** begin Provided passage **
Here, log_author_comments_karma and log_author_links_karma show a weak correlation between them.

In [None]:
# Regression line for features log_score  and log_author_links_karma
g = sns.jointplot(x=log_data_standardize["log_score"],\
                  y=log_data_standardize["log_author_links_karma"],\
                  data=log_data_standardize,kind='reg')

Here, the correlation is week too.

Let us see if a 3d plot allows us to detect any pattern between these features. 

In [None]:
from mpl_toolkits.mplot3d import Axes3D
fig = plt.figure(figsize=(12,10))
ax = fig.add_subplot(111, projection='3d')

x= log_data_standardize["log_author_comments_karma"]
y=log_data_standardize["log_author_links_karma"]
z= log_data_standardize["log_score"]
ax.scatter(x, y, z, s=50)
fig.suptitle('comments_karma vs links_karma vs score in log scale')

ax.set_xlabel('log comments_karma')
ax.set_ylabel('log links_karma')
ax.set_zlabel('log score')

plt.show()
               

Almost all points are grouped at the origin and there are several outliers.
Let us see if reddits are organized by clusters.
First, let us remove the superfluous features,so,  let us use a dimensional reduction technique such as
principal component analysis.

In [None]:
from sklearn.pipeline import make_pipeline
from sklearn.preprocessing import StandardScaler
from sklearn.decomposition import PCA

X_standardize=log_data_standardize.values

# Create scaler: scaler
scaler = StandardScaler()

# Create PCA instance: pca
pca = PCA()

# Create pipeline: pipeline
pipeline = make_pipeline(scaler,pca)

#Fit and transform the pipeline to samples
pipeline.fit_transform(X_standardize)

# Plot percent of variance of each pca_feature
plt.figure()
plt.plot(np.cumsum(pca.explained_variance_ratio_))
plt.xlabel('Number of Components')
plt.ylabel('Variance (%)') #for each component
plt.title('Reddit features Explained Variance')
** end Provided passage **
• The request: Continue the Reddit score and karma analysis from the point where it stops.
** begin Given entries **
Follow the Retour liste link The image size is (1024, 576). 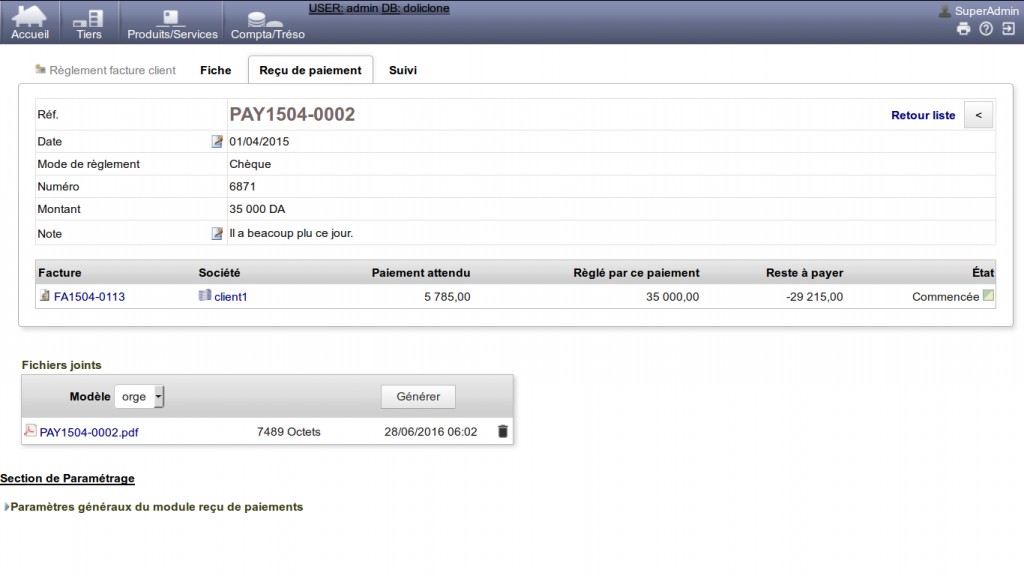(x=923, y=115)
** end Given entries **
** begin Given entries **
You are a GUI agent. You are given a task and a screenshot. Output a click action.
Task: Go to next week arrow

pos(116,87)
** end Given entries **
• Final result:
plt.show()


From the previous graph, almost $100$% of the variation is explained by $2$ characteristics.

In [None]:
# Create PCA instance: pca
pca = PCA(n_components=2)

# Create pipeline: pipeline
pipeline = make_pipeline(scaler,pca)
pipeline.fit(X_standardize)
# The pca features
Xpca = pipeline.transform(X_standardize)

# Plot of datapoints using pca_features
sns.set()
plt.figure(figsize=(8,8))
plt.scatter(Xpca[:,0],Xpca[:,1])
plt.xlabel("PCA_feature_1")
plt.ylabel("PCA_feature_2")
plt.show()

Again, we can see several outliers.
Let us explore some clustering techniques to analyze if our data has clustering structure.
Let us begin with the most popular one: K-Means. Essentially, K-Means sets k centroids in the data and clusters points by assigning them to the nearest centroid.  A way to select the optimal number of clusters is by using the elbow method. At high level, the idea is to find the least number of cluster where you can see  an elbow in the plot of number of clusters vs inertia(check this link https://www.scikit-yb.org/en/latest/api/cluster/elbow.html).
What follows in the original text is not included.